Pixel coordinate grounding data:
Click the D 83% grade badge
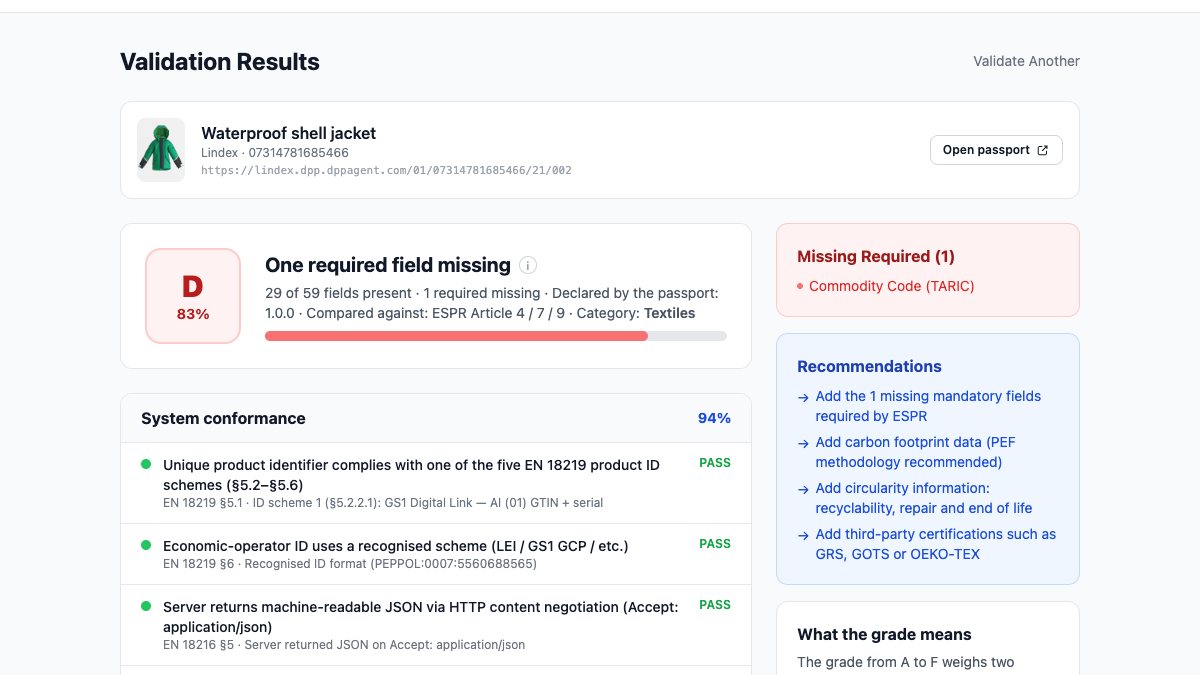The image size is (1200, 675). point(193,296)
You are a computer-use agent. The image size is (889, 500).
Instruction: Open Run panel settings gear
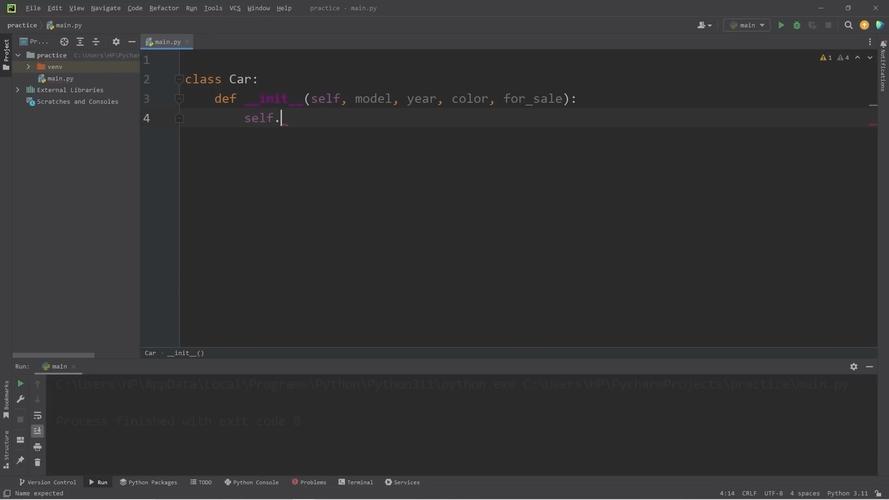tap(853, 367)
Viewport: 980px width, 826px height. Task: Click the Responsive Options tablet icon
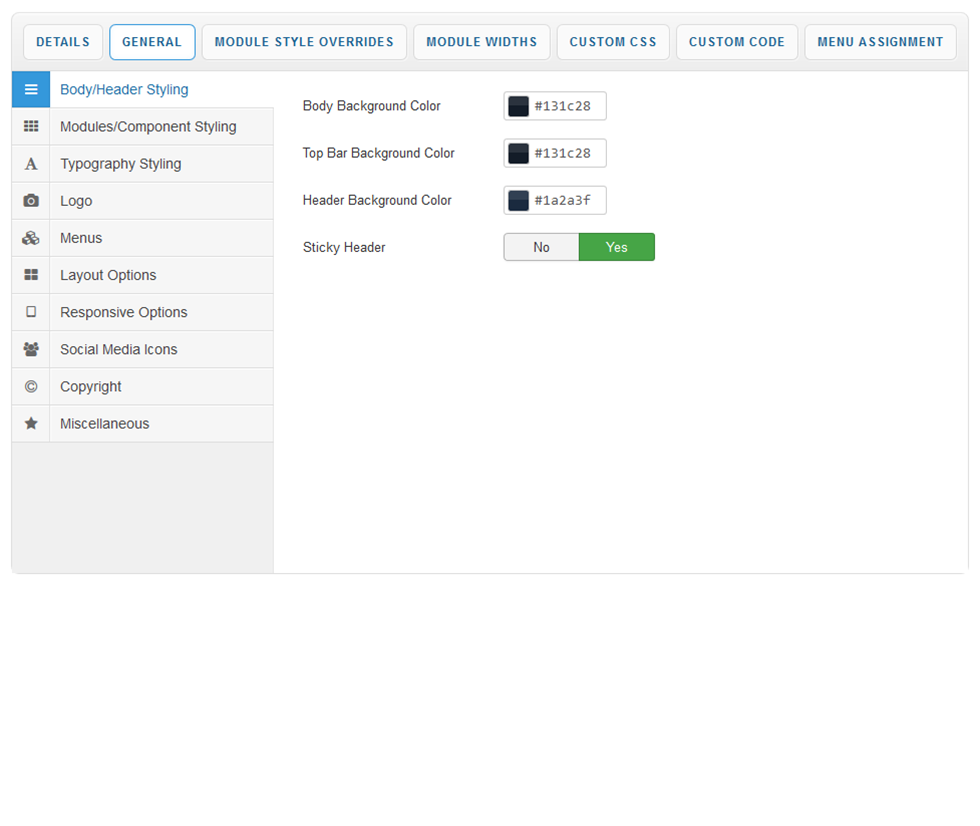(x=31, y=312)
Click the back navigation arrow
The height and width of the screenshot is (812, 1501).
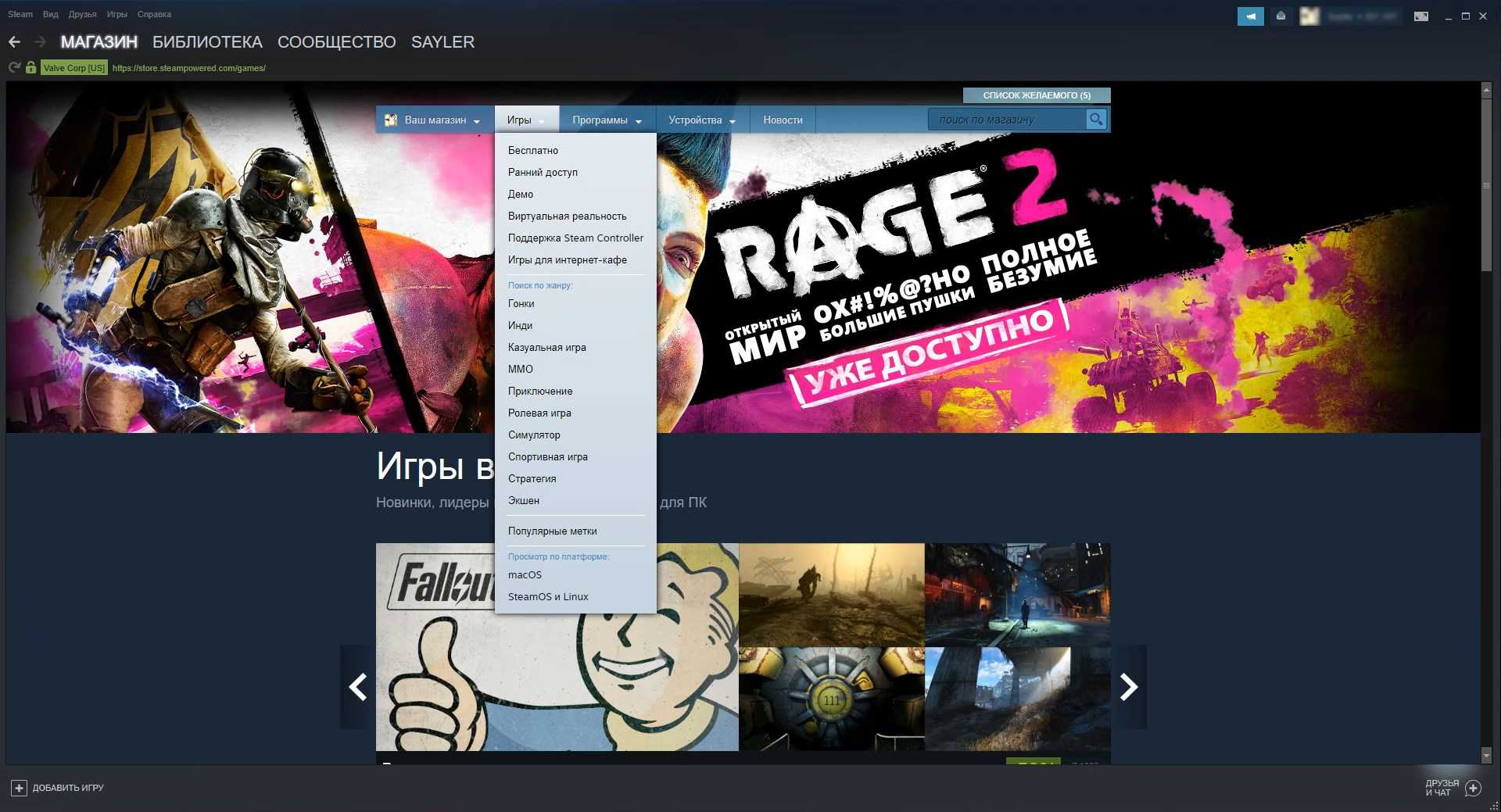pos(14,42)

PROBLEM REQUIREMENTS:
The lines wanted run from the line containing "You are a computer-use" through the end of the entries; return them exactly, both ends included, and keep pictures out.

RESULT FOR THIS EXERCISE:
You are a computer-use agent. The image size is (889, 500).
Instruction: Open Run panel settings gear
tap(853, 367)
Viewport: 980px width, 826px height. Task: Click the Responsive Options tablet icon
(x=31, y=312)
Click the back navigation arrow
The height and width of the screenshot is (812, 1501).
pos(14,42)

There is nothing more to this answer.